━━━━━ ENTRIES SUPPLIED
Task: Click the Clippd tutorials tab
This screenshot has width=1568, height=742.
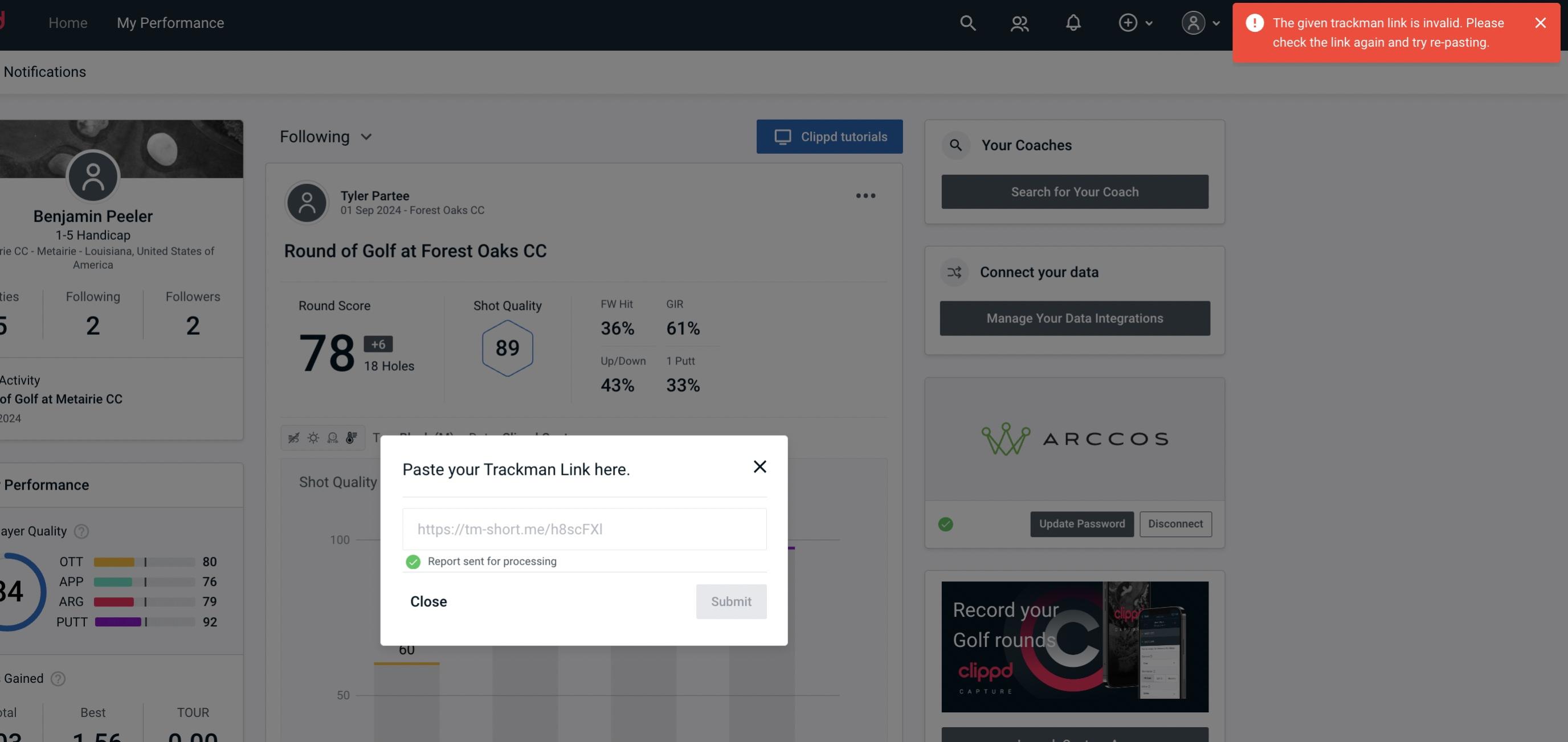Action: pyautogui.click(x=830, y=136)
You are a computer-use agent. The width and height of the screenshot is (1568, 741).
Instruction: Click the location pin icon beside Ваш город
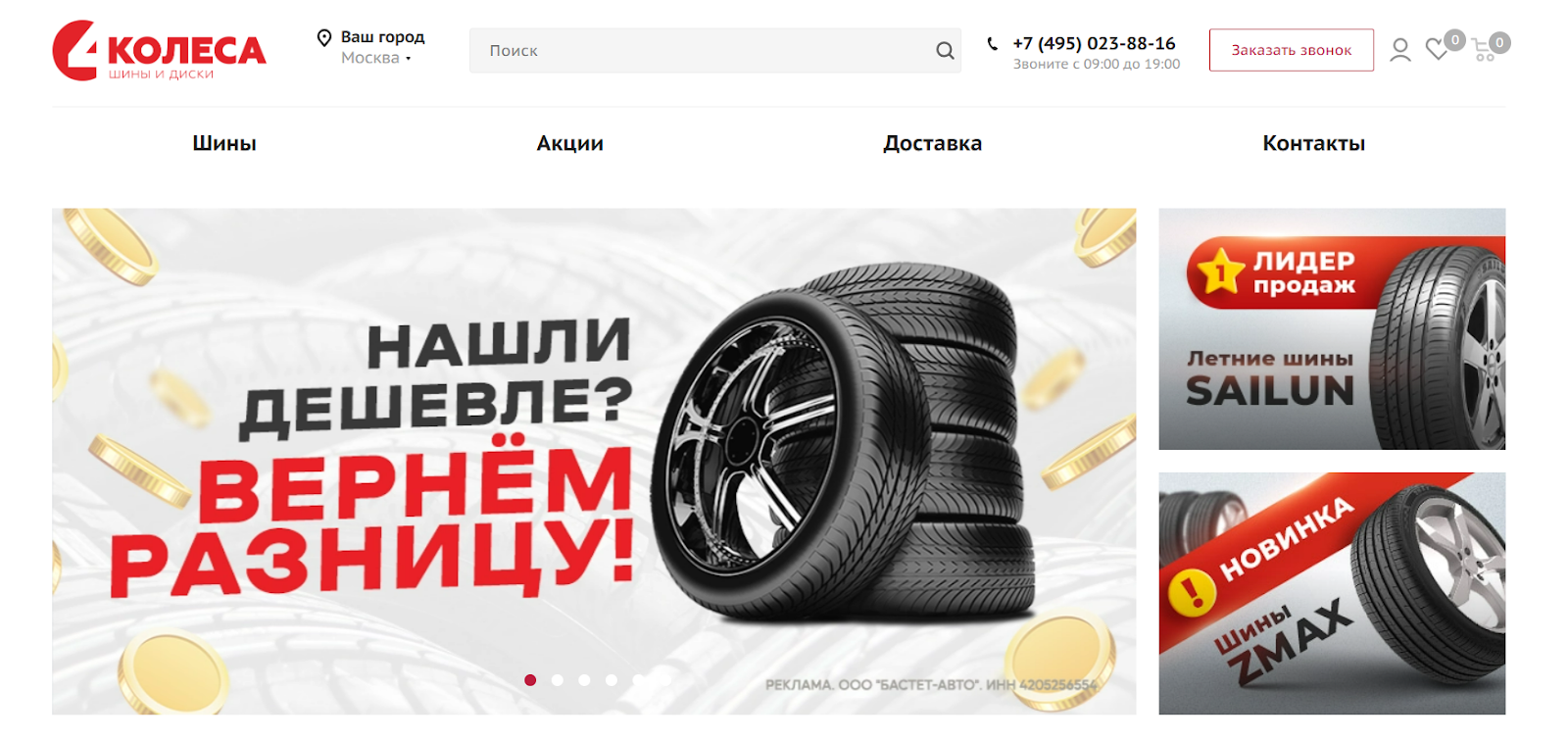(324, 38)
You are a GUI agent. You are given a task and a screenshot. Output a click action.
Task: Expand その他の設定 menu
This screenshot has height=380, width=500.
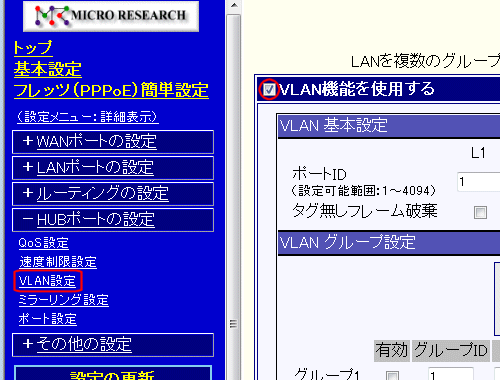(113, 345)
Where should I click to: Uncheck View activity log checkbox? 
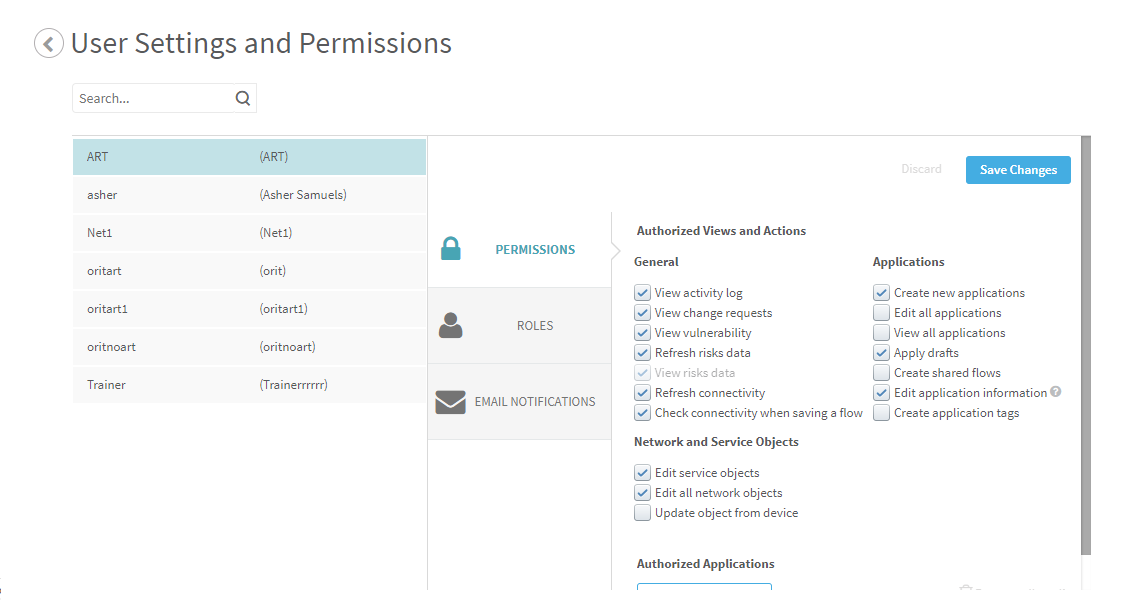tap(643, 293)
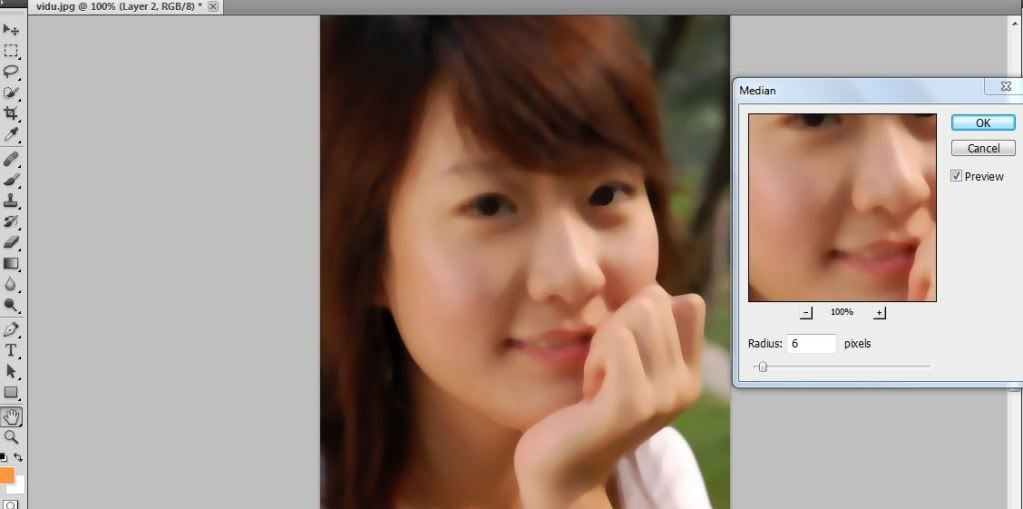
Task: Choose the Clone Stamp tool
Action: [x=11, y=201]
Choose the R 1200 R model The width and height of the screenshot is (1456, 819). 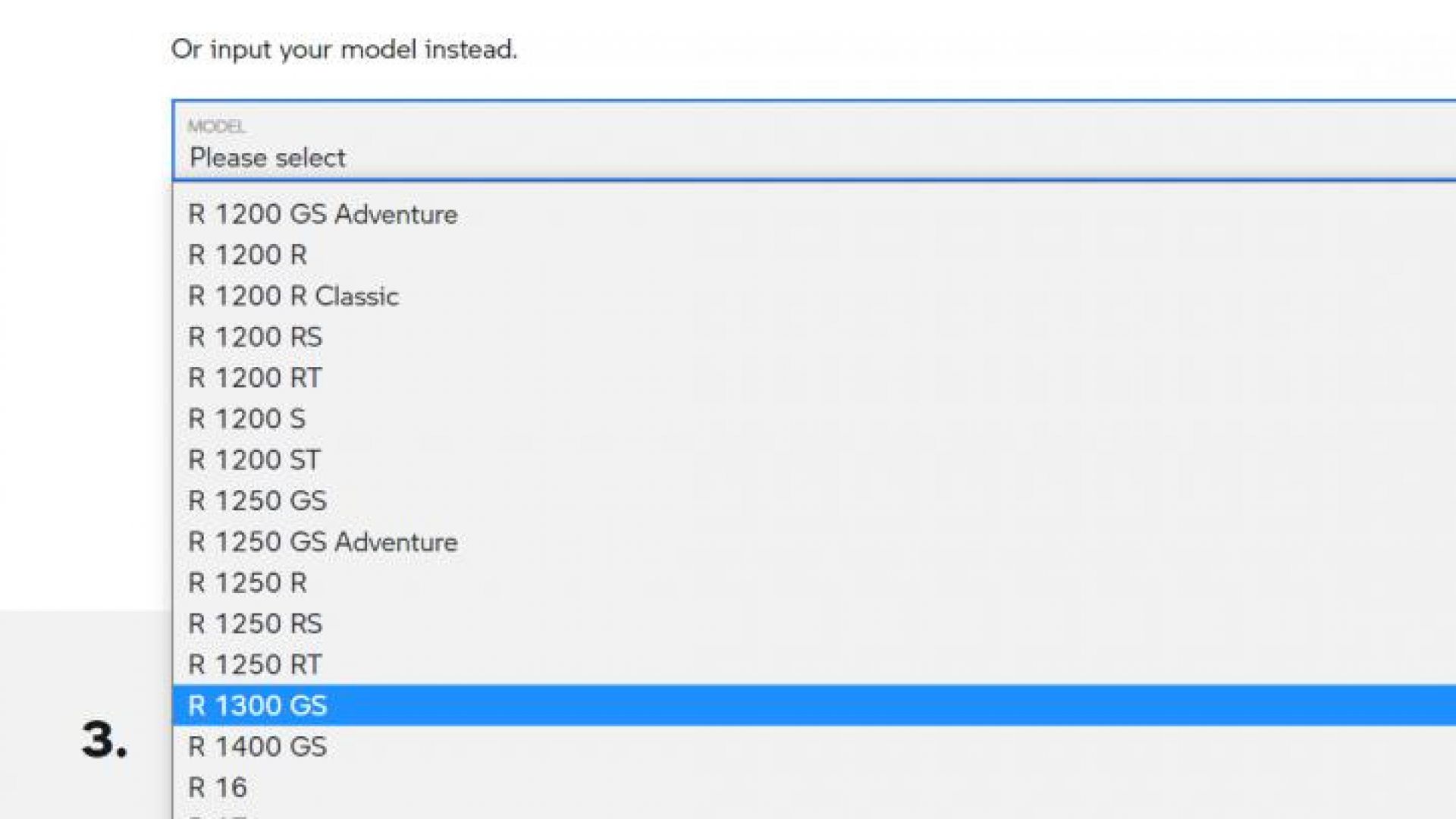pos(247,256)
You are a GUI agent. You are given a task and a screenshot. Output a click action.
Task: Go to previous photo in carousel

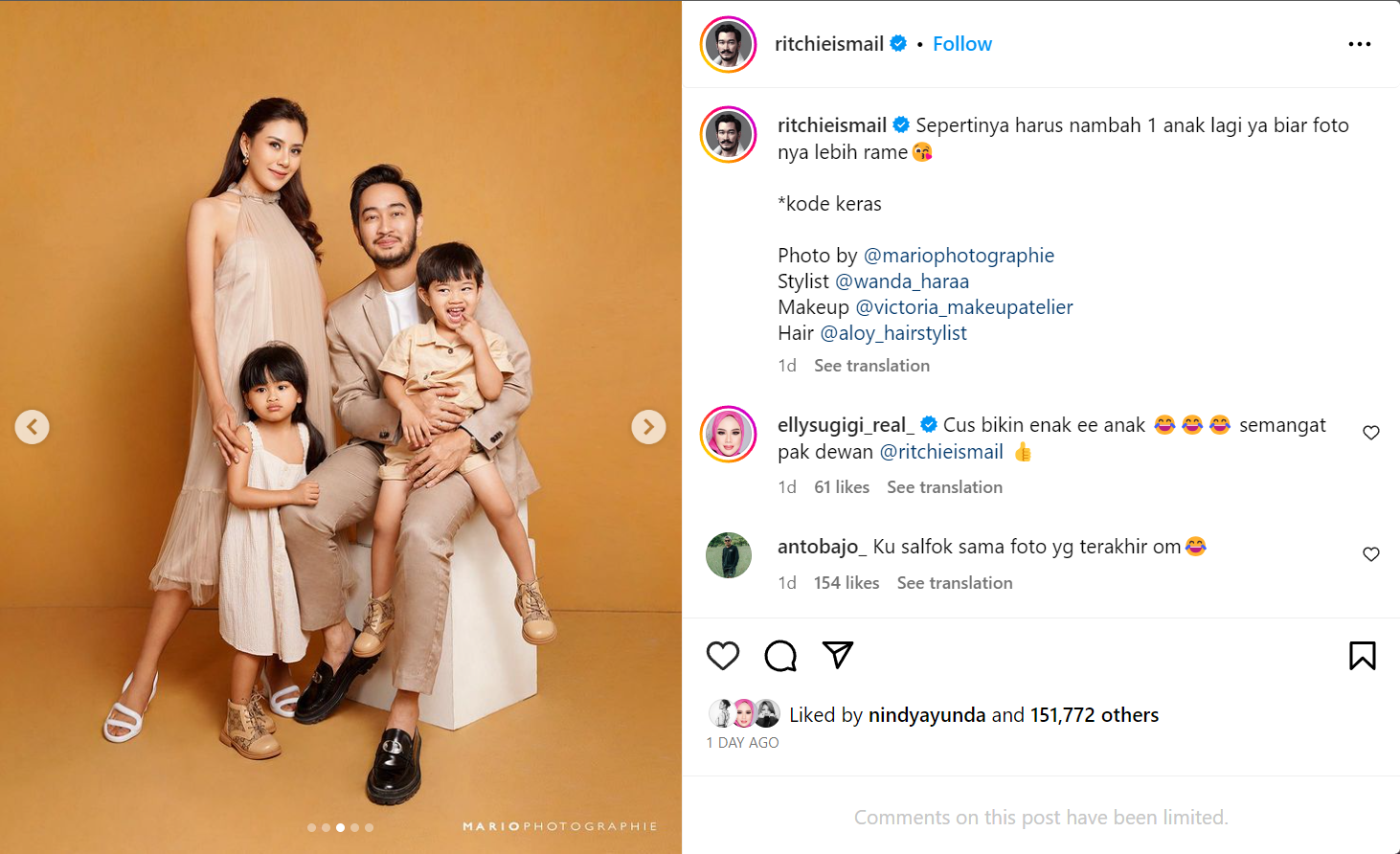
━━━━━━━━━━
### EXERCISE PROMPT
Without the pictures, write out the lines from the beginning of the entries through the line with "Task: Expand その他の設定 menu".

### ANSWER TO THIS EXERCISE
Task: Click the Clippd tutorials tab
This screenshot has width=1568, height=742.
Action: pyautogui.click(x=830, y=136)
You are a computer-use agent. The width and height of the screenshot is (1568, 741).
Instruction: Click the location pin icon beside Ваш город
(324, 38)
You are a GUI agent. You are given a task and a screenshot. Output a click action.
Task: Expand その他の設定 menu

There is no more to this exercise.